What happens when you do two atomic buffered writes to the same file
range? The second on hits the page cache, so now the crash recovery
semantic is no longer "old or new", it's "some random older version
or new". If the application rewrites a range frequently enough,
on-disk updates could skip dozens of versions between "old" and
"new", whilst other ranges of the file move one version at a time.
The application has -zero control- of this behaviour because it is
background writeback that determines when something gets written to
disk, not the application.

IOWs, the only way to guarantee single version "old or new" atomic
buffered overwrites for any given write would be to force flushing
of the data post-write() completion.  That means either O_DSYNC,
fdatasync() or sync_file_range(). And this turns the atomic writes
into -write-through- IO, not write back IO...

> Just like we did for direct IO atomic writes, the software fallback with
> COW and multi block support can be added eventually.
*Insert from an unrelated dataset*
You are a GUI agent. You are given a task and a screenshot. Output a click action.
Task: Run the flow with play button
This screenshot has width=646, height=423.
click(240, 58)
If the reason for this functionality is "maybe someone
can use it in future", then you're not implementing this
functionality to optimise an existing workload. It's a research
project looking for a user.

Work with the database engineers to build a buffered atomic write
based engine that implements atomic writes with RWF_DSYNC.
Make it work, and optimise it to be competitive with existing
database engines, than then show how much faster it is using
RWF_ATOMIC buffered writes.

Alternatively - write an algorithm that assumes the filesystem is
using COW for overwrites, and optimise the data integrity algorithm
based on this knowledge. e.g. use always-cow mode on XFS, or just
optimise for normal bcachefs or btrfs buffered writes. Use O_DSYNC
when completion to submission ordering is required. Now you have
an application algorithm that is optimised for old-or-new behaviour,
and that can then be acclerated on overwrite-in-place capable
filesystems by using a direct-to-hw REQ_ATOMIC overwrite to provide
old-or-new semantics instead of using COW.

Yes, there are corner cases - partial writeback, fragmented files,
etc - where data will a mix of old and new when using COW without
RWF_DSYNC.  Those are the the cases that RWF_ATOMIC needs to
mitigate, but we don't need whacky page cache and writeback stuff to
implement RWF_ATOMIC semantics in COW capable filesystems.

i.e. enhance the applicaitons to take advantage of native COW
old-or-new data semantics for buffered writes, then we can look at
direct-to-hw fast paths to optimise those algorithms.

Trying to go direct-to-hw first without having any clue of how
applications are going to use such functionality is backwards.
Design the applicaiton level code that needs highly performant
old-or-new buffered write guarantees, then we can optimise the data
paths for it...

-Dave.
-- 
Dave Chinner
david@...morbit.com